Termografia elétrica é a inspeção do painel com câmera térmica, feita com o sistema ligado e sob carga. Ela mostra pontos de aquecimento que o olho não vê — conexão frouxa, cabo subdimensionado, desequilíbrio entre fases — permitindo corrigir antes que vire curto-circuito, incêndio ou parada de produção. Não interrompe a operação.
Por que o calor denuncia a falha antes dela acontecer
Praticamente toda falha elétrica em painel começa como aumento de resistência em um ponto de contato. Um parafuso que afrouxou com a vibração, um borne oxidado, um cabo mal crimpado. Onde há resistência, a corrente gera calor. E o calor acelera a degradação, que aumenta a resistência, que gera mais calor.
É um ciclo que leva semanas ou meses até o colapso — e é exatamente nessa janela que a termografia atua. A câmera enxerga o ponto quente muito antes de haver qualquer sinal visível, cheiro ou desarme.
O que a inspeção detecta
- Conexões frouxas ou oxidadas em disjuntores, barramentos e bornes — de longe a causa mais comum.
- Desequilíbrio de fases: quando uma fase aquece bem mais que as outras, a carga está mal distribuída.
- Sobrecarga de circuito: cabo ou disjuntor trabalhando acima da capacidade de projeto.
- Componente em fim de vida: contator, relé ou disjuntor com contato interno degradado.
- Emenda malfeita e conexão de bitolas incompatíveis.
- Ventilação obstruída: painel fechado sem troca de ar, filtro entupido, painel exposto ao sol.
Como o resultado é classificado
O que importa não é a temperatura absoluta, e sim o delta T — a diferença entre o componente inspecionado e uma referência equivalente (a mesma fase em outro ponto, ou a temperatura ambiente). Uma leitura de 60 °C pode ser normal num dia quente e crítica num painel frio.

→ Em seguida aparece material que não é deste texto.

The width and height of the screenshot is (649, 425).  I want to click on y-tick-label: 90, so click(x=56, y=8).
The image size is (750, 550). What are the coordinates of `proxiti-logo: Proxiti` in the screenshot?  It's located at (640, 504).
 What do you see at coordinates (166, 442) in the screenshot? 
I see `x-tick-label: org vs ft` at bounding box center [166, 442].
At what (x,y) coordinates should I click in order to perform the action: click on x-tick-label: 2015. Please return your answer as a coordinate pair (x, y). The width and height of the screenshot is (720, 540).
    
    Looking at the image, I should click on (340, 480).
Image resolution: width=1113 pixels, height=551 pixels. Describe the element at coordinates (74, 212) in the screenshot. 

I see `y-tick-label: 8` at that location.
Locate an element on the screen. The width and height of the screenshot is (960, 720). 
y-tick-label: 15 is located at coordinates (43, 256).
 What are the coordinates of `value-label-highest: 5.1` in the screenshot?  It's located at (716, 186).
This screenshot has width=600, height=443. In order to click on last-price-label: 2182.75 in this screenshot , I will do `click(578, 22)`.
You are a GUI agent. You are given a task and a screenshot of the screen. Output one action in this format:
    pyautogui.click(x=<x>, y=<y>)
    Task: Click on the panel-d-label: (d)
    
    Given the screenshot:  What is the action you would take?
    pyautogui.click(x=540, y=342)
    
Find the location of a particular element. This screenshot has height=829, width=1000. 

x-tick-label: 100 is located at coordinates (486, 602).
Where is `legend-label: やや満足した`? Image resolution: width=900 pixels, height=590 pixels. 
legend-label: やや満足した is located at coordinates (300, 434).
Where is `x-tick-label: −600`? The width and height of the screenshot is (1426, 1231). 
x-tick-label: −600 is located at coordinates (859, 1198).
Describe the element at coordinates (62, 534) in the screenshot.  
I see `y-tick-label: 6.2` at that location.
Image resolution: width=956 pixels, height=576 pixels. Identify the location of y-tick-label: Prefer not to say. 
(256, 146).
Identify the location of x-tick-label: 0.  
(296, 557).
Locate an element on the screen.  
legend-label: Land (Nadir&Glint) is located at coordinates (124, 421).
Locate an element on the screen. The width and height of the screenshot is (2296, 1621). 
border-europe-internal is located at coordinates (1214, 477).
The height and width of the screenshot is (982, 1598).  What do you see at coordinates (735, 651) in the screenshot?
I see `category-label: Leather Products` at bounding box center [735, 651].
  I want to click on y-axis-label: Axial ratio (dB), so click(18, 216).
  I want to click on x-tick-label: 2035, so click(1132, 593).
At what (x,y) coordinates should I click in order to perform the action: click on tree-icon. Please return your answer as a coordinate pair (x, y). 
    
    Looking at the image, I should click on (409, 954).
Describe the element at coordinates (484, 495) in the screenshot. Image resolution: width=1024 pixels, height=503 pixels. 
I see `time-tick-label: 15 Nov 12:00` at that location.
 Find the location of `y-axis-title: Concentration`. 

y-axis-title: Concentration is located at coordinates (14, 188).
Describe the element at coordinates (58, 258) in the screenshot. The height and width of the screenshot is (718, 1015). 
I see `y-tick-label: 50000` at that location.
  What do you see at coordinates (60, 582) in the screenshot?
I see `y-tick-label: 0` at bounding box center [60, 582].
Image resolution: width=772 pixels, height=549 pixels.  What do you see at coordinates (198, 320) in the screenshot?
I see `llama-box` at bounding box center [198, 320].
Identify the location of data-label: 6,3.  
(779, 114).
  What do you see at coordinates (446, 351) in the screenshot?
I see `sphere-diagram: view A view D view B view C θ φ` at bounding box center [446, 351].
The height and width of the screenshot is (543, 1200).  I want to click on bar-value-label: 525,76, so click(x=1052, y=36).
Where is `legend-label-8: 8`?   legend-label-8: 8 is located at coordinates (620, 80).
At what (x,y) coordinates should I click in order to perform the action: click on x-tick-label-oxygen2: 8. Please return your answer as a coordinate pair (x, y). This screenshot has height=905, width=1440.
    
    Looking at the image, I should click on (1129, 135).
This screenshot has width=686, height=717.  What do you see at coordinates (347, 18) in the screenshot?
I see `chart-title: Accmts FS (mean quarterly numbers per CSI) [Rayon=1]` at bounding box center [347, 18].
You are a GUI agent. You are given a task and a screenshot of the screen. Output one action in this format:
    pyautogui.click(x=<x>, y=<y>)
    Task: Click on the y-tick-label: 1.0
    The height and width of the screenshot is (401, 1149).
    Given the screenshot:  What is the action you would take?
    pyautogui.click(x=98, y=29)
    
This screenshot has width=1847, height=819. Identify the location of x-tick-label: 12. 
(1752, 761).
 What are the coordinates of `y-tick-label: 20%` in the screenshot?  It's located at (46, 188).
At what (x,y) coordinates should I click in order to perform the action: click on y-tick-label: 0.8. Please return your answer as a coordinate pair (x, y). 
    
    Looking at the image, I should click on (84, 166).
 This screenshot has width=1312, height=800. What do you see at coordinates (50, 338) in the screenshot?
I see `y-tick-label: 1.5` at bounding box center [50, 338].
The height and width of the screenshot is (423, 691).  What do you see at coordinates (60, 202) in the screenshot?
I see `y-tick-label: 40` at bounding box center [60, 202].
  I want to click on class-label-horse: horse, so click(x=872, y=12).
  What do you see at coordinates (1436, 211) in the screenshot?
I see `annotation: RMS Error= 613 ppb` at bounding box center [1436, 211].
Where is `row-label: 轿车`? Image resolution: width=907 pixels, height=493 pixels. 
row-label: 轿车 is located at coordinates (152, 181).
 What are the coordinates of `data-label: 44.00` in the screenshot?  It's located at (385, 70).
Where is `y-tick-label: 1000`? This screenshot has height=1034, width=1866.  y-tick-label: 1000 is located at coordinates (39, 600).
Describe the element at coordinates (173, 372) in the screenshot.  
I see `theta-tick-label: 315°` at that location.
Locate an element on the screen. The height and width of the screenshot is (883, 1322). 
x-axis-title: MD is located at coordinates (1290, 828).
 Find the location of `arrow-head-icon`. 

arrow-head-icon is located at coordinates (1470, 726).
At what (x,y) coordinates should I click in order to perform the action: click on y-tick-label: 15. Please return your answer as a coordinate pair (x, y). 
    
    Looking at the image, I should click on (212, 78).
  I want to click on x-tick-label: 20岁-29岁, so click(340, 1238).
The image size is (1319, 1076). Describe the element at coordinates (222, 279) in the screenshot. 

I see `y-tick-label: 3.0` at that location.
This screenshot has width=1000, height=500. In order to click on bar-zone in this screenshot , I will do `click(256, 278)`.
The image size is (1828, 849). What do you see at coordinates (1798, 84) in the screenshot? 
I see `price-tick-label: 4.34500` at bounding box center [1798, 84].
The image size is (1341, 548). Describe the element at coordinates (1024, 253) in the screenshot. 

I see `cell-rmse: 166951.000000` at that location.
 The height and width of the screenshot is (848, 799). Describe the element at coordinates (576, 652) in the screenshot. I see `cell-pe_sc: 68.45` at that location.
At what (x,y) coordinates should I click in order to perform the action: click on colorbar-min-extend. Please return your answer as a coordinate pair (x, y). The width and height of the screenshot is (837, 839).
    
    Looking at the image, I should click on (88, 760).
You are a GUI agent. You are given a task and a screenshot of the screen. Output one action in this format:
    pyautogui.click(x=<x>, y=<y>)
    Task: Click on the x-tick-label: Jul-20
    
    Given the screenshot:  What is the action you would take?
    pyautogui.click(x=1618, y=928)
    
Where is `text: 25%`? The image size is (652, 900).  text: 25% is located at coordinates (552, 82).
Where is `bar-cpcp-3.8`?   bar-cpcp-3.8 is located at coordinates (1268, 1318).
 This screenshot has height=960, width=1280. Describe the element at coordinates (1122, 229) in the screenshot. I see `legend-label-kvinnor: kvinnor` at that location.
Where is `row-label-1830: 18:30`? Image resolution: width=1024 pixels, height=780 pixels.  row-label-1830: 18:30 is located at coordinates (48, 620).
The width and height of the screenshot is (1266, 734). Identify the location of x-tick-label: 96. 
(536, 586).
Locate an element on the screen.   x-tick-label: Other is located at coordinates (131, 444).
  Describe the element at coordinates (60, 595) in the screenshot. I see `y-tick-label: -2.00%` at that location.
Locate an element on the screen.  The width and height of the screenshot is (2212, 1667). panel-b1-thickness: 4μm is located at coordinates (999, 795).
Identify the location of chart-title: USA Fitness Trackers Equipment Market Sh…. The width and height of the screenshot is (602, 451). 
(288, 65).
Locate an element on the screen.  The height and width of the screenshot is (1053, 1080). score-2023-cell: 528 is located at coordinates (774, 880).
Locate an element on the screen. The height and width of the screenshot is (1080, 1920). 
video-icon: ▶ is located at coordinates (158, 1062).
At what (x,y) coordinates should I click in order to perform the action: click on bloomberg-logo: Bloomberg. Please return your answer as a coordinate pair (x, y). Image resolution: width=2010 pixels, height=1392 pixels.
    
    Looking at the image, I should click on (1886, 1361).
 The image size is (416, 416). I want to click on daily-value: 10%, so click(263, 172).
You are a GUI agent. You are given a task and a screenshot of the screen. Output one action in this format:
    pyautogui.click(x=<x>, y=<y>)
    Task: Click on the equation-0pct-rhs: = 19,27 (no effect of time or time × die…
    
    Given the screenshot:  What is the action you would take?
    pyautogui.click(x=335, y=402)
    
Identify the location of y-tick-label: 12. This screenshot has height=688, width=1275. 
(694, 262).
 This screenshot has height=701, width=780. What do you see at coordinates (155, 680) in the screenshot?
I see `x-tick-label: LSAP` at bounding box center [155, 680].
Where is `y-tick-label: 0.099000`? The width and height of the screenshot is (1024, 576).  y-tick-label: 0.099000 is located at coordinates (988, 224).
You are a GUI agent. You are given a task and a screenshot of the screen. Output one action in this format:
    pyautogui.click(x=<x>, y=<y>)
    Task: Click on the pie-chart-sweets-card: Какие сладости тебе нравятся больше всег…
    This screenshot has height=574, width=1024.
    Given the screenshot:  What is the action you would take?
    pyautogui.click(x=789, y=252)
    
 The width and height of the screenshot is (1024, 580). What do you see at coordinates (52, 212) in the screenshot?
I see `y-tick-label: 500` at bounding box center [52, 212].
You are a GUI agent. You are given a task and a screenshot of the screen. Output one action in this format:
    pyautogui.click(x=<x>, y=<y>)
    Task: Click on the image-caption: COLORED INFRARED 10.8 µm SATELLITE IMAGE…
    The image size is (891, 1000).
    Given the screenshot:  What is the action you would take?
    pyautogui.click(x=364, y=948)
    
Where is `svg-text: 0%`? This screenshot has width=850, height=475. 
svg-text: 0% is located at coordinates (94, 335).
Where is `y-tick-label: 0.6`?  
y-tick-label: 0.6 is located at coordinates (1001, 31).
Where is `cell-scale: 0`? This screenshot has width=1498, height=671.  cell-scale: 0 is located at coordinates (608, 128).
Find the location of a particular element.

| Severidade | Indício típico | Ação recomendada |
|---|---|---|
| Baixa | Aquecimento leve acima da referência, sem degradação visível | Registrar e reinspecionar na próxima campanha. |
| Média | Aquecimento consistente em conexão ou componente específico | Programar correção na próxima parada de manutenção. |
| Alta | Aquecimento acentuado, com risco de falha a curto prazo | Corrigir com urgência, em janela dedicada. |
| Crítica | Temperatura muito elevada, degradação visível, risco iminente | Intervenção imediata — avaliar desligamento do circuito. |
Como é a inspeção na prática
- Agendamento com carga real. Marcamos o horário em que a operação está em regime normal — inspecionar painel ocioso não mostra o problema.
- Abertura segura do painel. Executada dentro dos procedimentos da NR 10, com EPI adequado.
- Varredura térmica. Cada circuito, barramento, disjuntor e conexão é registrado em imagem térmica e visual.
- Análise. Cálculo do delta T, classificação de severidade e identificação do componente.
- Relatório. Documento com as imagens pareadas, medições, classificação e plano de correção com prioridade.
- Correção. Reaperto, substituição de componente, redistribuição de carga ou adequação do circuito, conforme o achado.
Cuidado com relatório de fachada: foto térmica bonita sem delta T, sem identificação do componente e sem recomendação de ação não tem valor técnico nenhum — e seguradora e auditor sabem disso.
Quando vale a pena antecipar a inspeção
Fora do calendário anual, existem gatilhos que justificam chamar a termografia antes da hora:
- Depois de instalar máquina nova ou fazer aumento de carga.
- Depois de qualquer intervenção grande no quadro.
- Se houver disjuntor desarmando sem explicação ou luz oscilando.
- Antes de renovar apólice de seguro ou de receber auditoria de cliente.
- Se alguém sentiu cheiro de quente perto do painel — nesse caso, não espere: veja o que fazer com painel superaquecido.
Termografia é preventiva, não corretiva
Vale reforçar: a câmera térmica encontra o problema, ela não resolve. O valor real está no que vem depois — o reaperto, a troca do componente degradado, a redistribuição da carga. Uma inspeção cujo relatório não vira ordem de serviço é dinheiro jogado fora.
É por isso que a termografia funciona melhor dentro de um contrato de manutenção preventiva, com visitas programadas: a inspeção entra no calendário, os achados viram plano de ação e o histórico permite comparar a evolução de cada ponto ao longo do tempo.